This case arises from a claim for Hurricane Wilma damage made by Cuban-Hebrew Congregation of Miami, Inc. (“Cuban-Hebrew”) on its Citizens Property Insurance Corporation (“Citizens”). Upon receipt of Cuban-Hebrew’s claim, Citizens investigated the loss, and tendered payment in the amount it believed was due and owing pursuant to the policy. Subsequently, Cuban-Hebrew filed suit for breach of contract and declaratory relief, wherein it alleged that Citizens failed to pay the full amount of its claim. Pursuant to Cuban-Hebrew’s request, the trial court entered an order compelling appraisal.

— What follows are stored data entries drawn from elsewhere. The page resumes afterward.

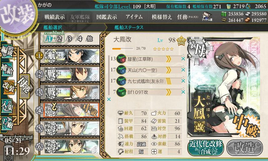Open the 補給 (supply) sidebar icon
This screenshot has height=161, width=268.
click(x=7, y=69)
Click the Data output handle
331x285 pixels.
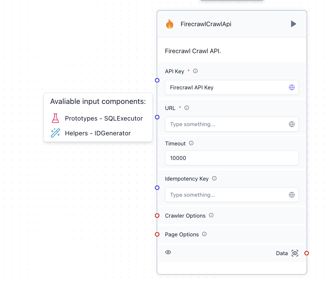[x=306, y=253]
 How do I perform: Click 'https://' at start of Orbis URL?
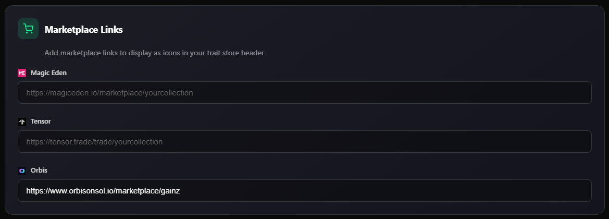tap(39, 191)

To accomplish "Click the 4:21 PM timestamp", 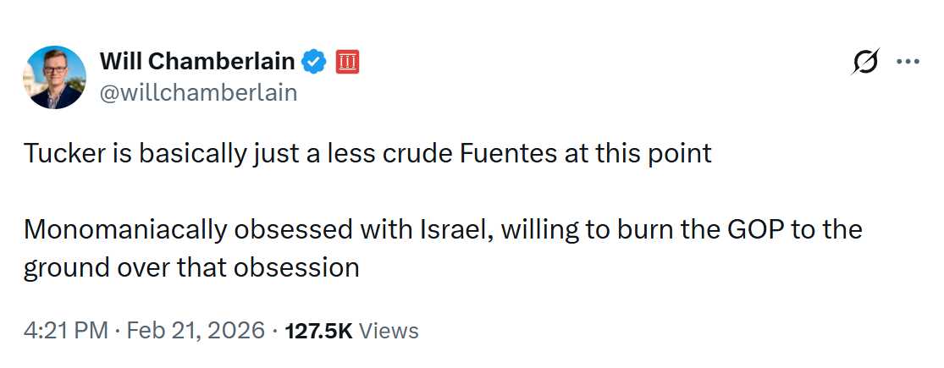I will pos(64,330).
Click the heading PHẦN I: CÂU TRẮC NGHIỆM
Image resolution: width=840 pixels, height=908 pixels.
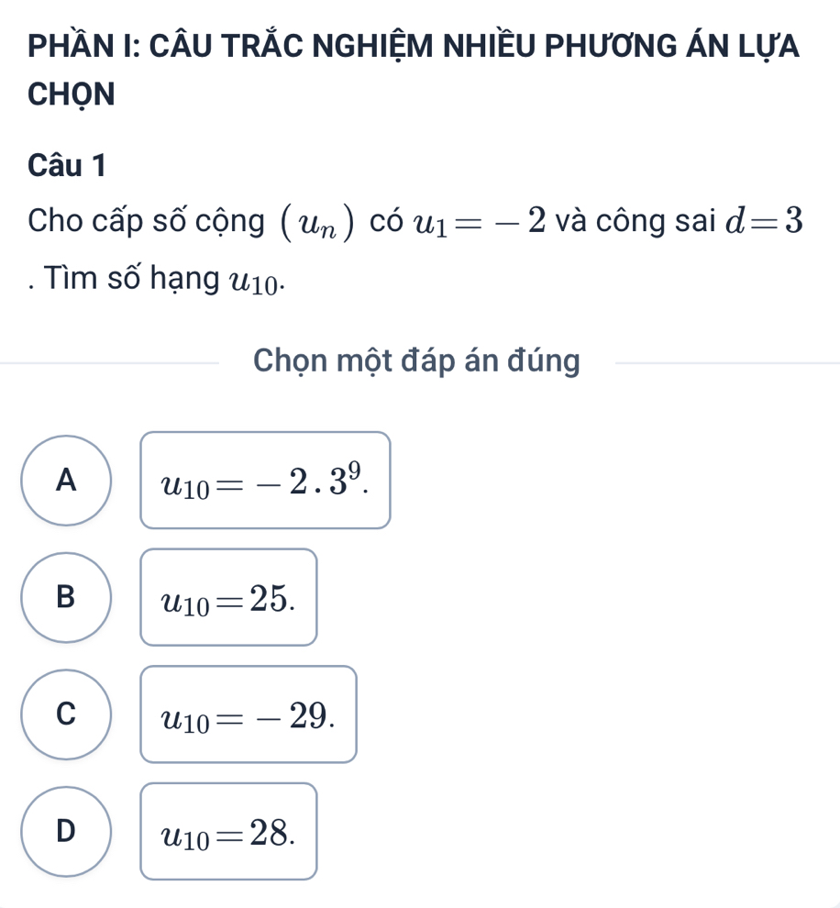(413, 46)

The parties proceeded to appraisal and an appraisal award was entered in the amount of $194,454.00 on June 18, 2007. The appraisal award, however, did not include any deductions for prior payments or the applicable policy deductible. In tendering payment of the appraisal award, Citizens subtracted prior payments that were made and the applicable deductible, thereby issuing payment in the total amount of $106,646.27. While Citizens initially mailed the check within thirty days after entry of the appraisal award, it was returned undelivered. The insured filed a motion to compel payment, and the parties entered an agreed order stating that “[t]he Defendant will forward payment to the Plaintiff pursuant to the Appraisal Award on or before September 20, 2007.” Citizens timely tendered payment in the amount of $106,646.27. Cuban-Hebrew, however, filed another motion to compel, asking the trial court to enter an order requiring Citizens to tender full payment in the amount of $194,454.00, representing the face amount of the appraisal award, as well as its attorney’s fees and pre-judgment interest. The trial court granted Cuban-Hebrew’s motion to compel, and Citizens subsequently appealed.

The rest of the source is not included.